**Qué se pide:**
(1) Según el texto sobre la exposición "Después de la dana", ¿hasta qué fecha permanecerá abierta la muestra?
(2) Escribe una continuación del texto sobre la exposición "Después de la dana" a partir de su último párrafo.

Cinco artistas valencianos afectados por la dana presentan la “nueva vida” de sus obras en la Fundación Chirivella Soriano
Valencia, 11 Abr. – La Fundación Chirivella Soriano en Valencia inaugura una exposición titulada ‘Después de la dana’, en la que cinco artistas de la región, afectados por la gota fría conocida como dana, dan nueva vida a sus obras. El evento subraya el poder del arte para resurgir, según han declarado los artistas: “Nos ayuda a curarnos y a vivir este proceso”.
La presentación de la muestra tuvo lugar este viernes en la sede del museo y contó con la participación de su director, Manuel Chirivella; el periodista Salva Torres; y los cinco artistas protagonistas: Gema Alpuente, Juan Olivares, Hugo Martínez-Tormo, Rubén Tortosa y Regina Quesada. La exposición, abierta desde este sábado hasta el 22 de junio, narra las historias de resistencia de los artistas mediante piezas restauradas o creadas especialmente para la ocasión, reflejando la memoria, la transformación y la capacidad de renacer a través del arte.
Manuel Chirivella explicó que la idea de esta exposición surgió a raíz de un artículo de la revista Makma, escrito por Salva Torres, que describía las dificultades enfrentadas por estos artistas tras la devastación provocada por la dana. Según Chirivella, la muestra es un “fiel reflejo” y “memoria plástica” de un drama sin precedentes, y subrayó que el arte debe encargarse de contar estas historias, pues el relato es “el único mecanismo que engendra tiempo”. Considera que para los artistas comienza un “nuevo tiempo”, encontrando el estímulo para continuar en la adversidad.

**Datos de origen:**

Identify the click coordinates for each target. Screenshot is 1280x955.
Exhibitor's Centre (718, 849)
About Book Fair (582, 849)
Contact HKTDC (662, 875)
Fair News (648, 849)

**Respuestas numeradas:**
(1) Hasta el 22 de junio.

(2)
Torres destacó que la exposición permite al público ver las huellas de la naturaleza a través de sus creaciones, y señaló el valor de la muestra como testimonio de memoria colectiva en una sociedad que tiende a olvidar. Los artistas agradecieron a la Fundación Chirivella Soriano por la oportunidad de exhibir sus obras después de lo sucedido, afirmando: “Nos ayuda a curarnos y a vivir este proceso”.
La implicación del museo en promover esta exposición ha sido destacada por los artistas, quienes con sus diferentes sensibilidades y un problema común, pueden contar su realidad a través del arte.
En el primer sector de la exposición, Rubén Tortosa presenta ‘Geografías del error (Memorias de instantes aleatorios)’, incluyendo obras nuevas y objetos de su taller que quedaron sumergidos por el barro. El artista, activo desde 1987, ha trabajado con tecnologías digitales y ha exhibido su obra en exposiciones internacionales en países como España, Francia y Brasil, entre otros.
El segundo sector muestra las obras de Regina Quesada, cuyo estudio en Picanya fue afectado, y de Juan Olivares de Catarroja. Quesada exhibe ‘El relicario’, basado en papeles rescatados del estudio tras la riada. En 2023, recibió la Beca de la Casa de Velázquez por su proyecto ‘Piedras: Sobre una geología del territorio’. Por su parte, Olivares presenta ‘Renacer libera’, una serie de piezas salvadas de su taller con la huella del barro, junto a cinco obras colaborativas elaboradas con Patricia Gómez y Maria Jesús González, derivadas de murales y pinturas del suelo de su estudio.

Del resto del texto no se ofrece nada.